A funeral mass is being held Monday for the couple at the same church they were married in 59 years ago.
Mayton doubted he would have time to attend the church service. With the help of friends and the kindness of strangers, he and his wife are still cleaning up their own mess.
Although, it's probably more accurate to say they are removing the mess.
On the orders of local health officials, anything the contaminated floodwater touched must be dumped. "We lost just about everything we own. My clothes, the kids' toys, refrigerator, television, beds and all the other furniture."
Up and down the street other families are at work, piling their sopping wet possessions on the curb.
Like many here, police officer Roger Tidwell had no flood insurance. Emotional, he explained that his family has lived in this home since 1964. "I just paid it off in January. We're going to take it one day at a time, one minute at a time."
Flood victim Mark Carlisle worked for hours, stacking lamps and vinyl records, saggy stuffed animals and family photos outside his house. Pointing to the gutter, Carlisle said "Your whole life.

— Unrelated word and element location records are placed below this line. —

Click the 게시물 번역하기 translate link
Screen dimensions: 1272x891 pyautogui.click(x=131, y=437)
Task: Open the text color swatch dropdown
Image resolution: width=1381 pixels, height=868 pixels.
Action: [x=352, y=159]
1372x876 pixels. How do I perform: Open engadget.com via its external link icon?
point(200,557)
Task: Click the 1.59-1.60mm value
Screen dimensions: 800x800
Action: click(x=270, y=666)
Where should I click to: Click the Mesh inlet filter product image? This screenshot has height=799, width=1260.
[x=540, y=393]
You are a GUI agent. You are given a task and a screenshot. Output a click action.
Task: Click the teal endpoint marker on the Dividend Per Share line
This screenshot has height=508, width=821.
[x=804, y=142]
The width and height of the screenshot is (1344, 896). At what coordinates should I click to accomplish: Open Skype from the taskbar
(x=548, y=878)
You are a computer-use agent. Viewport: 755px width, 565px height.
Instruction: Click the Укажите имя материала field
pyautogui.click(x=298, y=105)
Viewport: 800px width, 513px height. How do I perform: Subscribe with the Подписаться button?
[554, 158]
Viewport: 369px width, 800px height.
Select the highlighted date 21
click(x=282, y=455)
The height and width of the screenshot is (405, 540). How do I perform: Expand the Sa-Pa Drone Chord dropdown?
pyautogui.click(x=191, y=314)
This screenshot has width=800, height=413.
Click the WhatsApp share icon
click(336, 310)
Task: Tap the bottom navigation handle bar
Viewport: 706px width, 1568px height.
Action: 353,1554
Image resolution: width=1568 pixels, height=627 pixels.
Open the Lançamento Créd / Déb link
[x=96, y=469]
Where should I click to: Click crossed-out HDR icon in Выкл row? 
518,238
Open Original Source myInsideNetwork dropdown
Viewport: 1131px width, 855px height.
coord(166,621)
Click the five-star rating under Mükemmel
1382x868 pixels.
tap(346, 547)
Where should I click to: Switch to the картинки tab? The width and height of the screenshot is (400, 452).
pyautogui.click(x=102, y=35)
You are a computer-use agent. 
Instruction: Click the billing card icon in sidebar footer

That's 31 years of accumulating gone in a matter of minutes."
But, like many others here, Carlisle is just thankful to be alive.
That sentiment motivated Gloria Walters to lend a helping hand. Her home, which sits on higher ground, escaped the flooding. "But we all feel the pain," said Walters.
She knows some of the people she's helping but not others. "It don't matter," said Walters. "We are all family."
'I couldn't leave them there'
Johnny Morgan is another person who escaped the floodwaters. Many here are calling him a hero.
When the water rose four feet, Morgan and his son Cody steered their boats down Delray Drive, looking for Morgan's sister and niece who live at the end of a long winding road. But, they never made it to her house. "There were people stranded on roofs and yelling out of windows. I couldn't leave them there." For over six hours, they pulled about three dozen people to safety.
While he hasn't spoken to his sister, a neighbor told Morgan that she made it to safety.
Even after the water receded, Morgan didn't stop.
Taking time off from work, even though he admitted he could use the money, Morgan has been spending his days driving his truck around the neighborhood, handing out cold water, sandwiches and hand-sanitizer to flood victims. He even finagled a friend to loan him two Porta-Johns, which he set up at each end of the neighborhood. He brought a pair of dry shoes to a woman cleaning out her friend's living room.
Hundreds of volunteers like Morgan and his son have swarmed into this neighborhood, helping folks cope with the hardships by hauling trash and handing out clean clothes and fresh food.
Morgan says the worst of times brings out the best in people. "People need to know they haven't been forgotten."